Nowadays the electricity bill is more than you get from mining.  So it's actually a loss.


----------



## Snailface (Mar 30, 2013)

Can't wait for the inevitable confusion of people mixing up bitcoins and bytecoins.


----------



## Clydefrosch (Mar 30, 2013)

well, as long as people accept something as currency, its currency.

doesn't mean they will accept it forever.


----------



## Veho (Mar 30, 2013)

Rydian said:


> Nowadays the electricity bill is more than you get from mining.  So it's actually a loss.

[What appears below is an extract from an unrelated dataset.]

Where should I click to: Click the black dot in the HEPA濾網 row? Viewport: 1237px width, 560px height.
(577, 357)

If you're using a conventional PC, because they're not power-efficient. You can still make a decent profit with dedicated custom processors, but the initial investment is _huge_. Gone are the days when you could mine with your home PC and have enough system resources left over to surf for porn.


----------



## Magsor (Mar 30, 2013)

Inflation comes in part by the fact that there's super mining rigs that are being delivered http://www.butterflylabs.com/ and http://launch.avalon-asics.com/ so if you don't have one of those it's very very difficult to mine a bitcoin. 
That and speculation. The price does not stop to go up its still time to buy the bitcoins now if you want to make some money.


----------



## Taleweaver (Mar 30, 2013)

I don't get the meaning of this. Worse: my sense of economy is so bad, I can't even judge whether this is in any way important or not.


Let me see if I understand this explanation (and the one on wikipedia) correct...
(warning: the below is how I THINK this works...feel free to correct me if my thought train goes off the rail somewhere)

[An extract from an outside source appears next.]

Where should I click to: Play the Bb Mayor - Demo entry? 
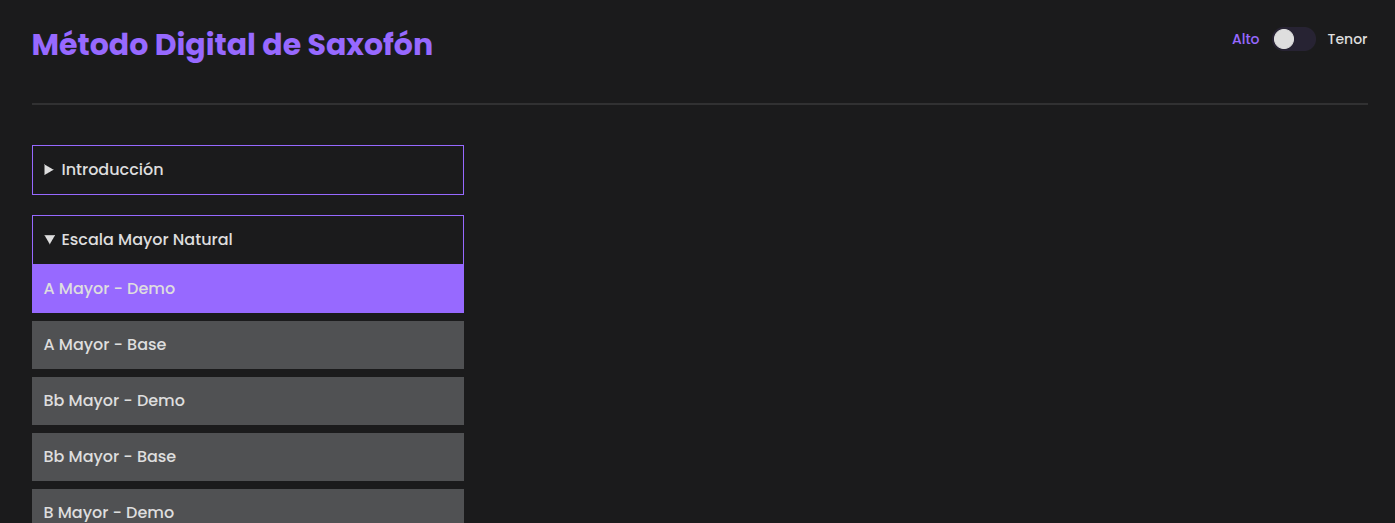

So there is this currency called "bitcoins" floating around on the net. As it stands, it's only given out to people hosting servers that actively check the merchandising of it (in other words: where it goes and all the checking of it not being created or deleted in any way).

As with any alternative currency, the value lies solely with what people are willing to give for it. Heck...I could smash a glass on the ground, proclaim all the shards as 'currency' and distribute it around. If I can get everyone to agree on the value of each shard, it'll be fine.

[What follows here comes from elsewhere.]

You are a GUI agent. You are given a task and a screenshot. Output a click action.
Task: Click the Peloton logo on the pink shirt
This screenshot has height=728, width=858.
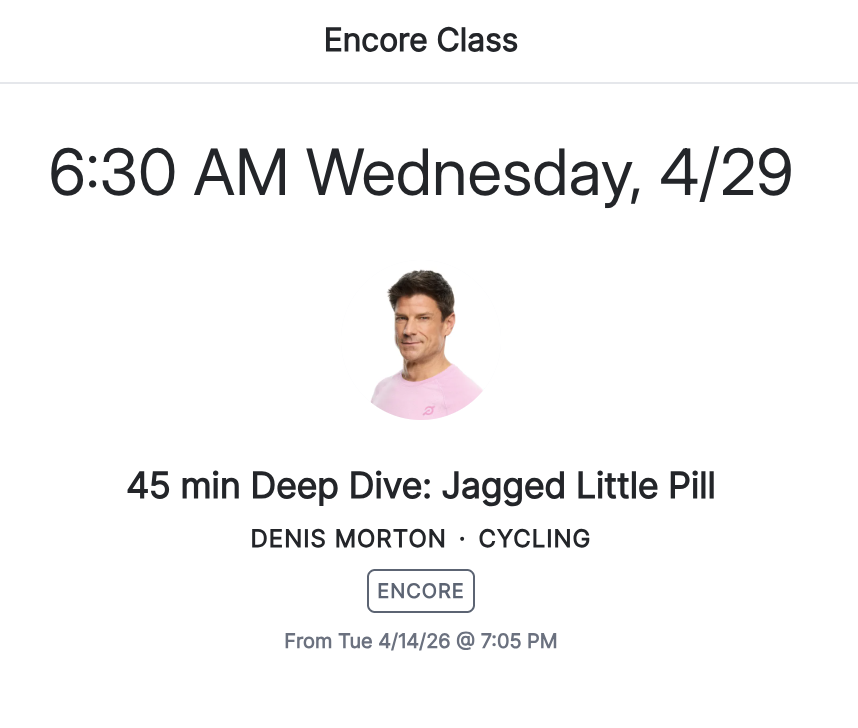pos(431,408)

The benefit of bitcoin is that it is not owned by anyone in particular (in other words: no one - usually a government - can just proclaim "we're going to create more money!!!") and strictly monitored by a multitude of servers. That is what makes it secure: you cannot obtain bitcoins without someone else losing them (unless hosting a server...but then it's still strictly monitored).




Thus far, all is fine. But what I don't get...why is there such a demand for bitcoin? I don't get that. I honestly don't. The phrase "more than $1 billion dollar worth of bitcoins" mean that, considering 90$/bitcoin...more than 11111111,11 bitcoins are floating around on the net (more than 111 million, in other words). So...yeah...those bitcoin servers sure have been busy, mining in the numbers. But_ why the hell would anyone pay 90 real bucks on one?_
It's not like there are stores where you can spend your bitcoin money (okay...with perhaps a few geeky electronics stores as exceptions). So basically the only reason people buy the damn things* is for speculation. Either they're thinking bitcoin is still going to rise in value...or the current value of the money used to buy it is going to go down.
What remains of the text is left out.